Gamma Ray Line Constraints on Effective Theories of Dark Matter
Jessica Goodman, Masahiro Ibe, Arvind Rajaraman, William Shepherd, Tim, M.P. Tait, Hai-Bo Yu

TL;DR
This paper examines how gamma ray line searches constrain dark matter theories, showing that null results limit dark matter interactions more stringently than some collider experiments.
Contribution
It compares gamma ray line search results with effective dark matter interaction models, highlighting the constraints these null results impose on dark matter theories.
Findings
Gamma ray line searches set significant constraints on dark matter interactions.
Null results are more restrictive than collider constraints in some scenarios.

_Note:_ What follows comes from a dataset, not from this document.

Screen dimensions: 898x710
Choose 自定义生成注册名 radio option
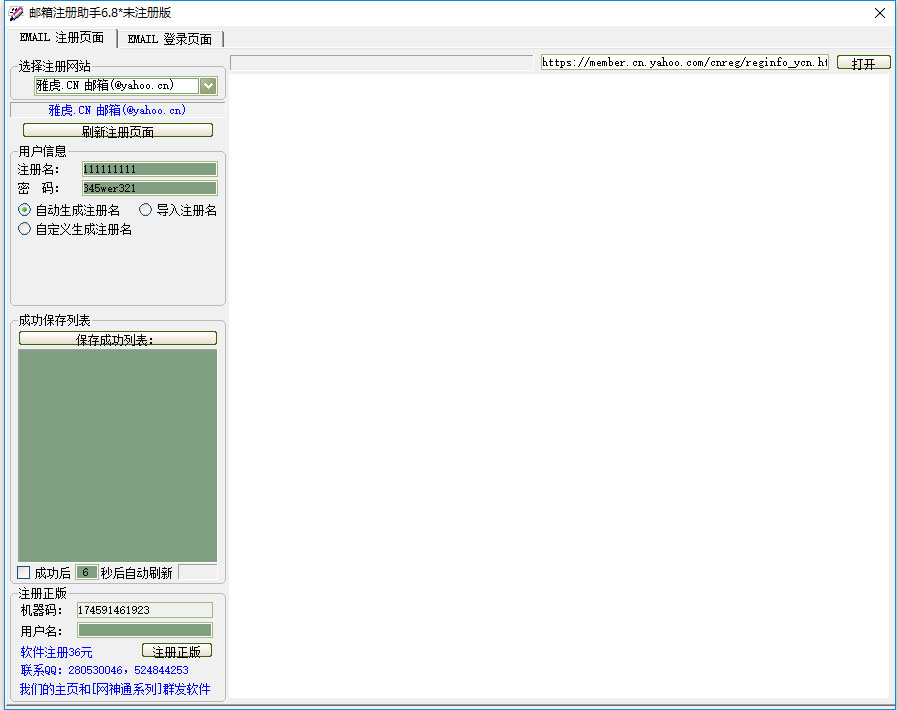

Constraints are complementary to other observational bounds.
Abstract
A monochromatic gamma ray line results when dark matter particles in the galactic halo annihilate to produce a two body final state which includes a photon. Such a signal is very distinctive from astrophysical backgrounds, and thus represents an incisive probe of theories of dark matter. We compare the recent null results of searches for gamma ray lines in the galactic center and other regions of the sky with the predictions of effective theories describing the interactions of dark matter particles with the Standard Model. We find that the null results of these searches provide constraints on the nature of dark matter interactions with ordinary matter which are complementary to constraints from other observables, and stronger than collider constraints in some cases.